The short answer might be that they were a hybrid, totally bastard art-form, and that this heterogeneity corresponds with something in our present situation. Yet to make this answer comprehensible we have to proceed slowly.
They are painted on wood – often linden, and some are painted on linen. In scale the faces are a little smaller than life. A number are painted in tempera; the medium used for the majority is
encaustic
, that is to say, colours mixed with beeswax, applied hot if the wax is pure, and cold if it has been emulsified.
Today we can still follow the painter’s brush strokes or the marks of the blade he used for scraping on the pigment. The preliminary surface on which the portraits were done was dark. The Fayum painters worked from dark to light.
What no reproduction can show is how appetising the ancient pigment still is. The painters used four colours apart from gold: black, red, and two ochres. The flesh they painted with these pigments makes one think of the bread of life itself. The painters were Greek Egyptian. The Greeks had settled in Egypt since the conquest of Alexander the Great, four centuries earlier.
They are called the Fayum portraits because they were found at the end of the last century in the province of Fayum, a fertile land around a lake, a land called the Garden of Egypt, eighty kilometres west of the Nile, a little south of Memphis and Cairo. At that time a dealer claimed that portraits of the Ptolemies and Cleopatra had been found! Then the paintings were dismissed as fakes. In reality they are genuine portraits of a professional urban middle class – teachers, soldiers, athletes, Serapis priests, merchants, florists. Occasionally we know their names – Aline, Flavian, Isarous, Claudine …
They were found in necropolises for they were painted to be attached to the mummy of the person portrayed, when he or she died. Probably they were painted from life (some must have been because of their uncanny vitality); others, following a sudden death, may have been done posthumously.
They served a double pictorial function: they were identity pictures – like passport photos – for the dead on their journey with Anubis, the god with the jackal’s head, to the Kingdom of Osiris; secondly and briefly, they served as mementoes of the departed for the bereaved family. The embalming of the body took seventy days, and sometimes after this, the mummy would be kept in the house, leaning against a wall, a member of the family circle, before being finally placed in the necropolis.
Stylistically, as I’ve said, the Fayum portraits are hybrid. Egypt by that time had become a Roman province governed by Roman prefects. Consequently the clothes, the hairstyles, the jewellery of the sitters followed the recent fashions in Rome. The Greeks, who made the portraits, used a naturalist technique which derived from the tradition established by Apelles, the great Greek master of the fourth century BC . And, finally, these portraits were sacred objects in a funerary ritual which was uniquely Egyptian. They come to us from a moment of historical transition.

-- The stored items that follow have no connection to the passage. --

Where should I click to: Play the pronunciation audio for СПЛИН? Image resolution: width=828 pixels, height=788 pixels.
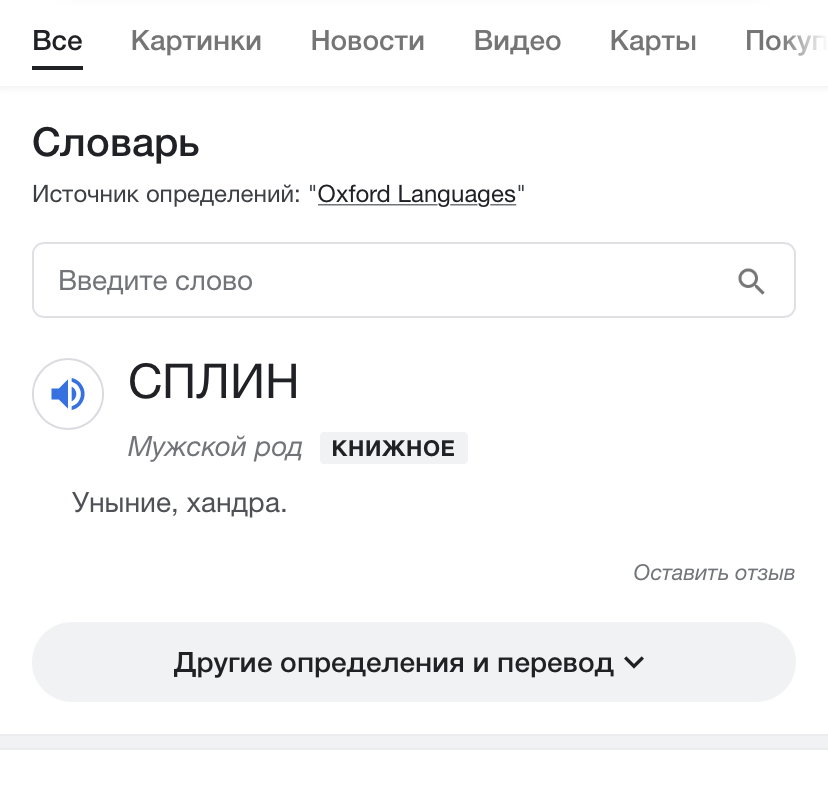tap(68, 394)
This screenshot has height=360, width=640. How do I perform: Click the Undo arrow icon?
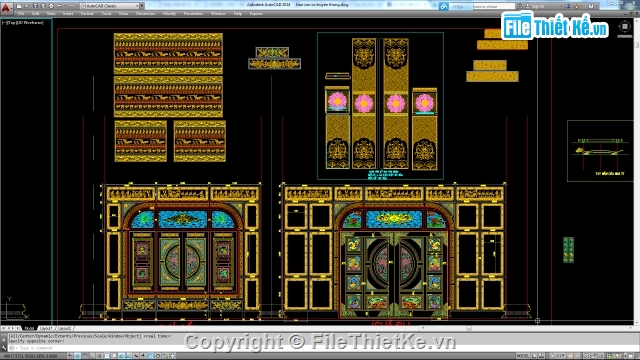(59, 6)
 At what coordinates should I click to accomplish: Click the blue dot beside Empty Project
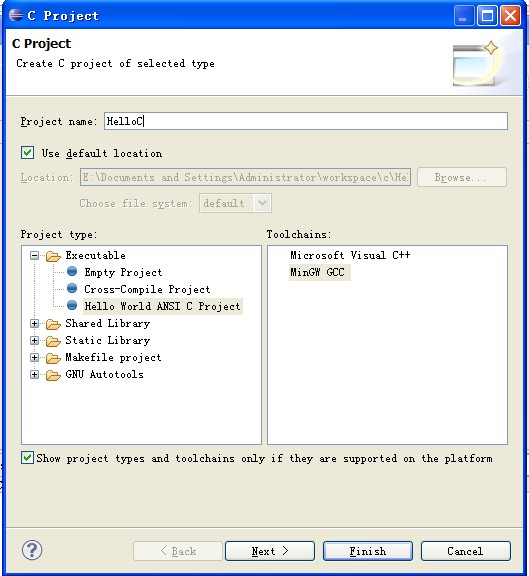(72, 271)
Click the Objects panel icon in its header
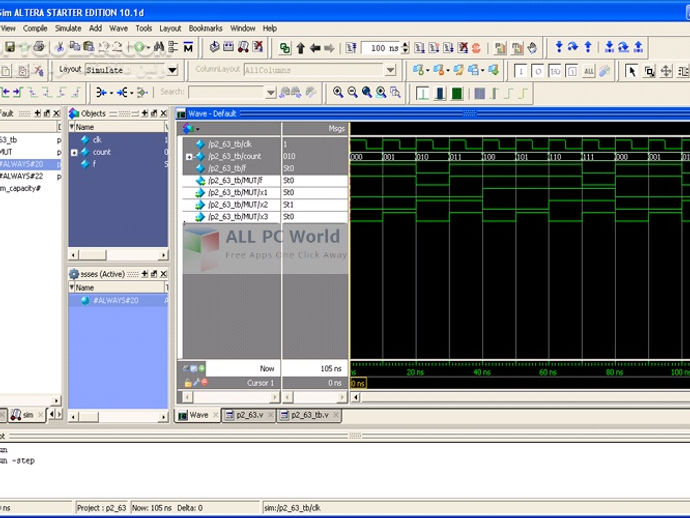Screen dimensions: 690x518 tap(74, 113)
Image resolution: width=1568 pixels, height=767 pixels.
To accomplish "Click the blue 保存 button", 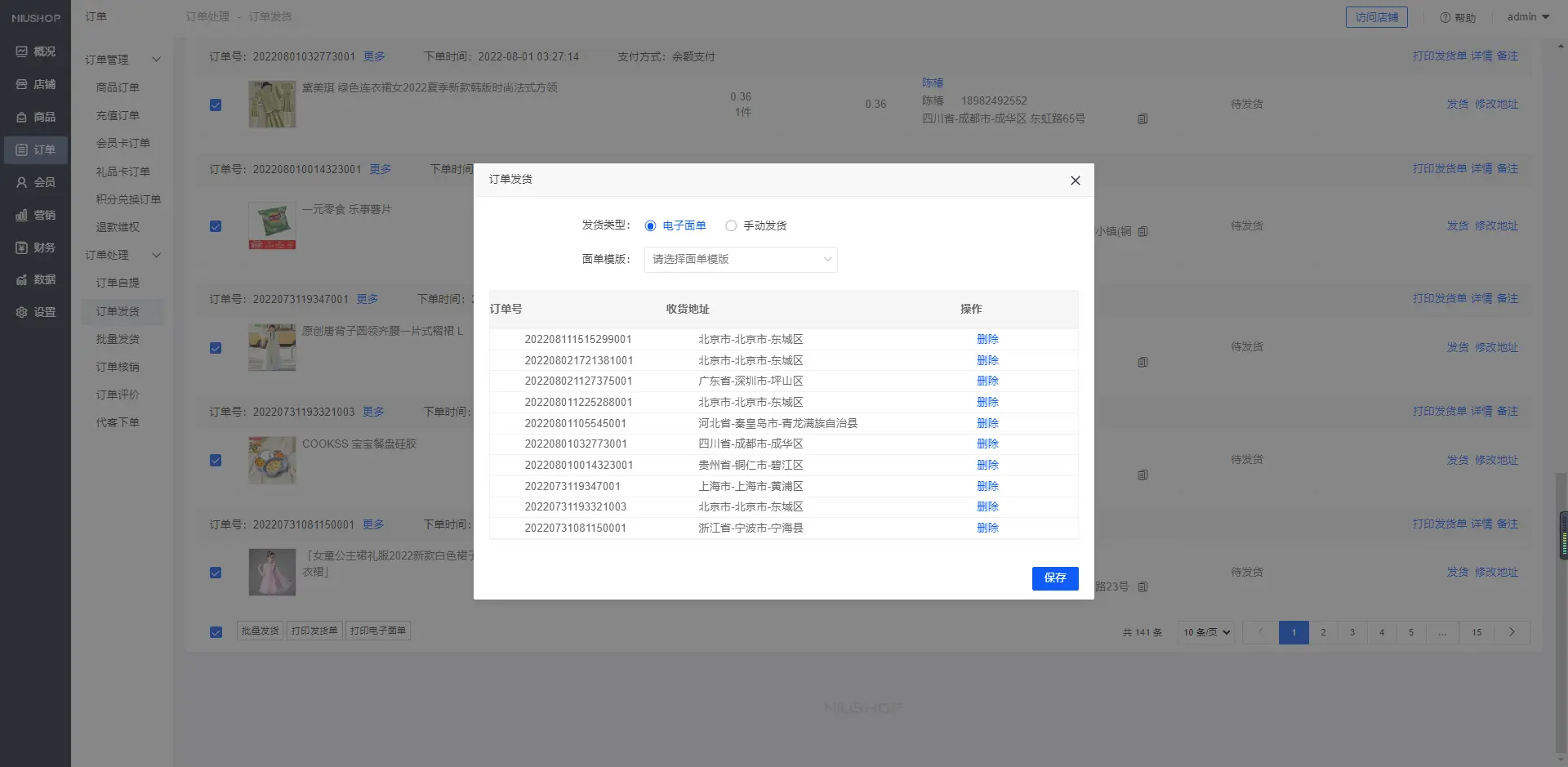I will point(1054,578).
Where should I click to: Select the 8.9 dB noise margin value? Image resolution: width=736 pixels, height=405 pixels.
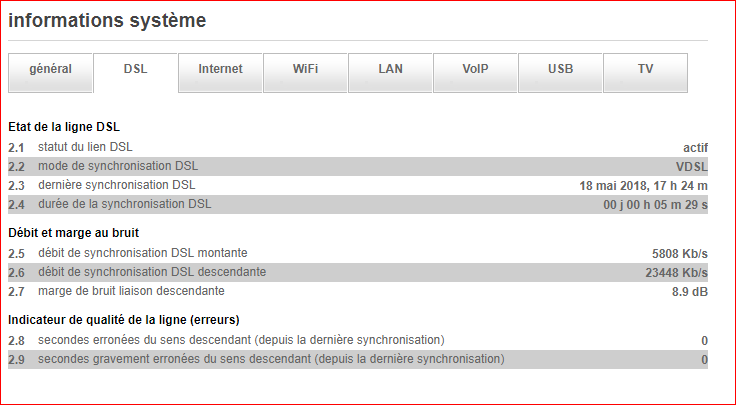point(689,292)
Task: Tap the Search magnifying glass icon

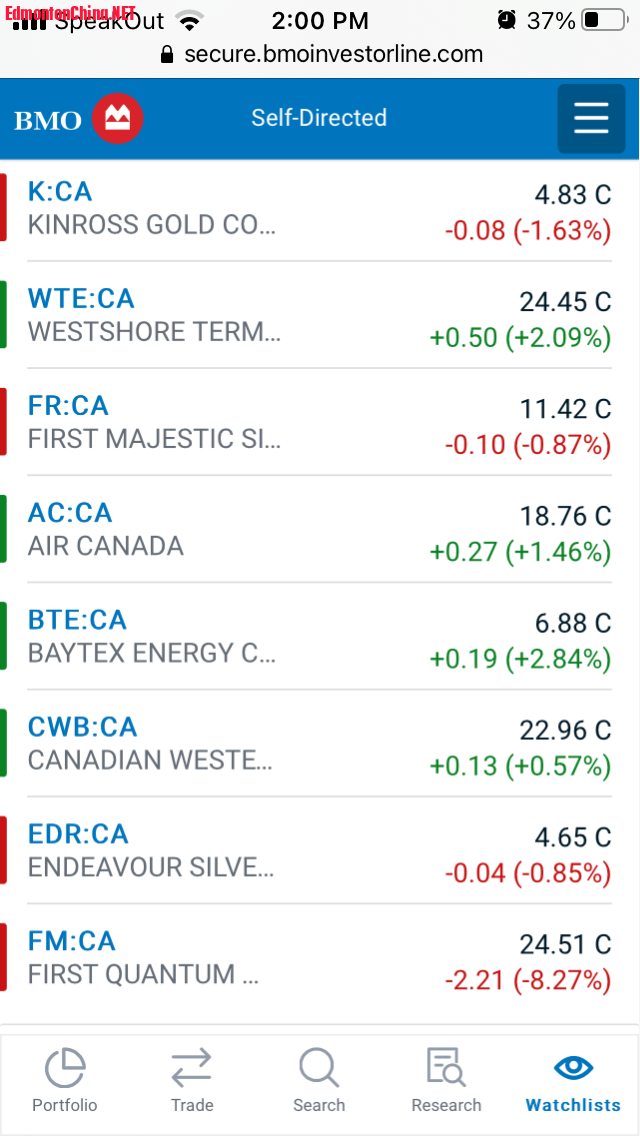Action: pos(319,1068)
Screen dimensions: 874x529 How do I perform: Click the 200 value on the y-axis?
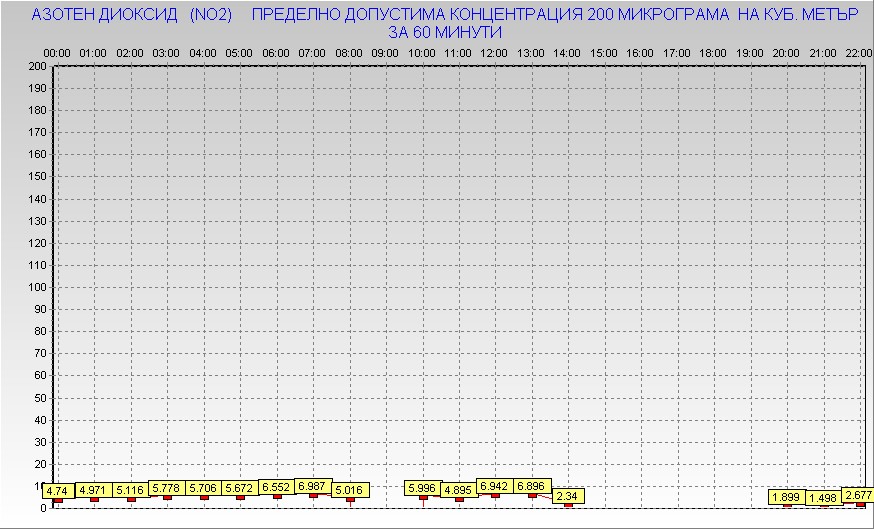37,66
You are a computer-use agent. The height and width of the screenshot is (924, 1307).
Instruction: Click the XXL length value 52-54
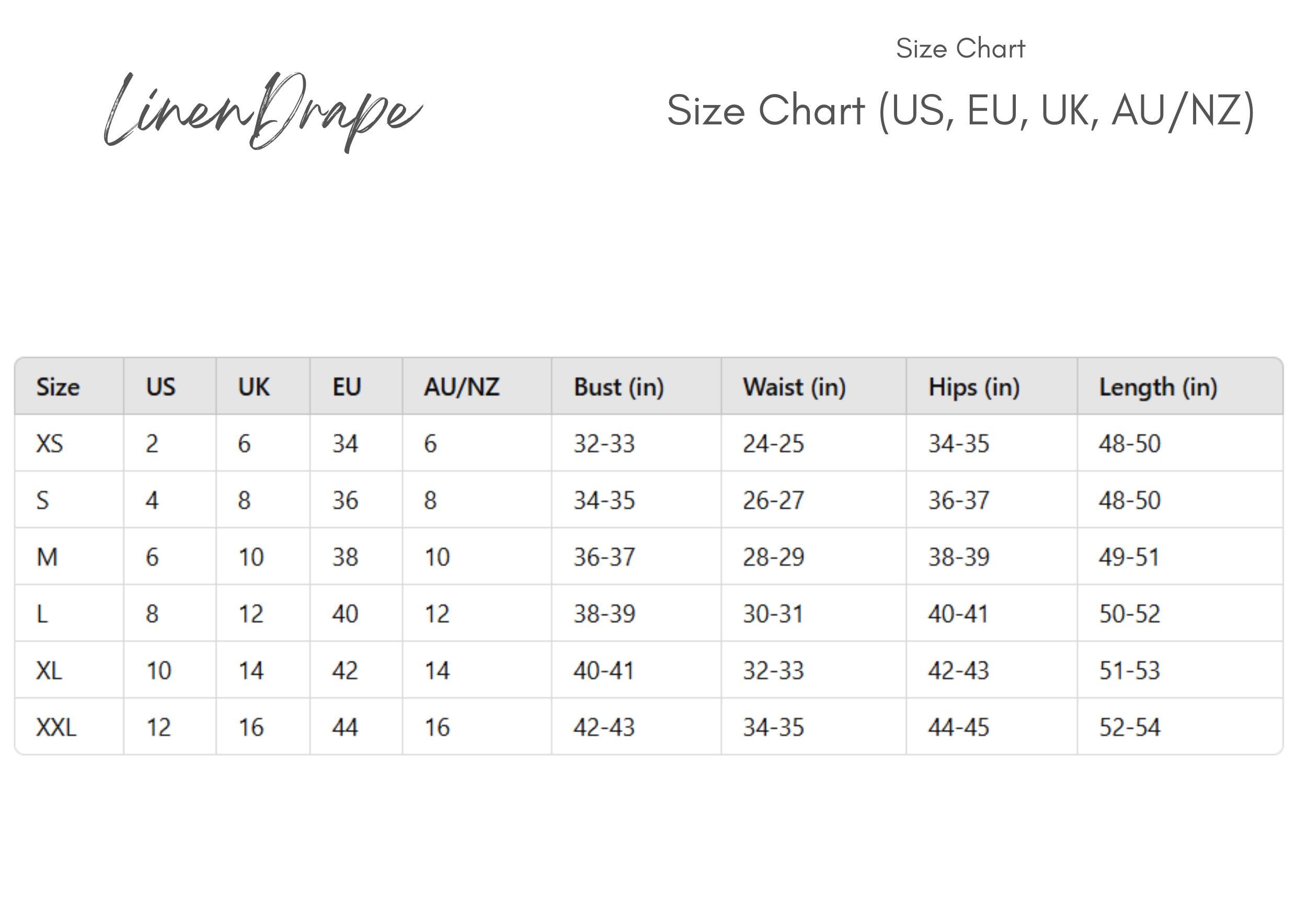click(x=1129, y=727)
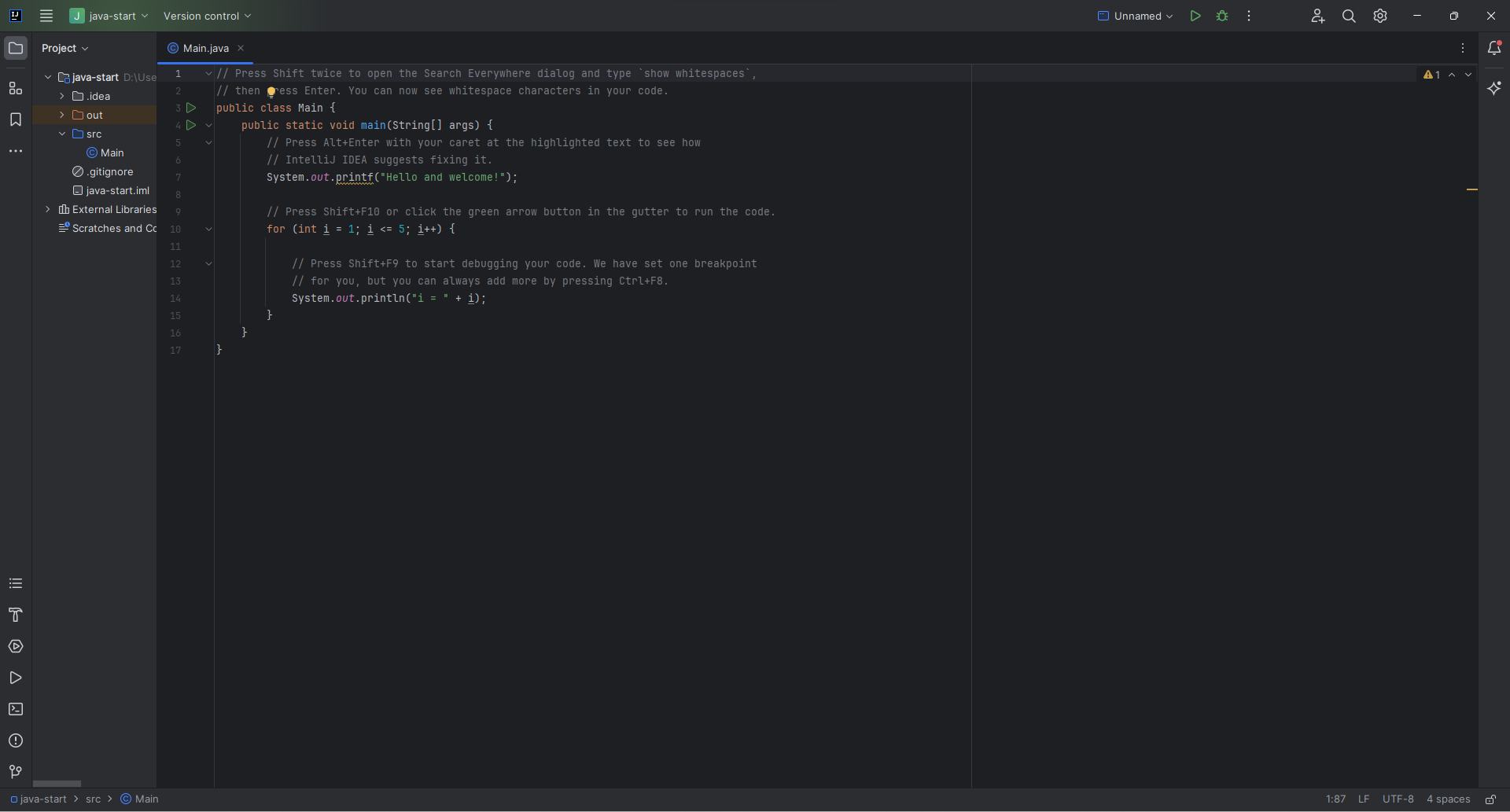Collapse the src folder in project tree

tap(62, 134)
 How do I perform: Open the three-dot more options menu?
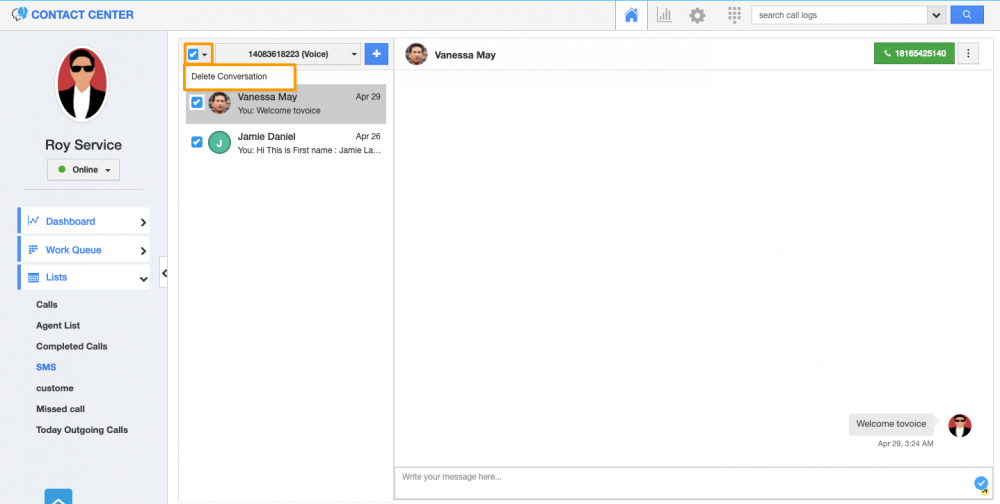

And something of the precariousness of this moment is visible in the way the faces are painted, as distinct from the expression on the faces. In traditional Egyptian painting nobody was seen in full-face because a frontal view opens the possibility to its opposite: the back view of somebody who has turned and is leaving. Every painted Egyptian figure was in eternal profile, and this accorded with the Egyptian preoccupation with the perfect continuity of life after death.
Yet the Fayum portraits, painted in the ancient Greek tradition, show men, women and children seen full-face or three-quarters full-face. This format varies very little and all of them are as frontal as pictures from a photo-mat. Facing them, we still feel something of the unexpectedness of that frontality. It is as if they have just tentatively stepped towards us.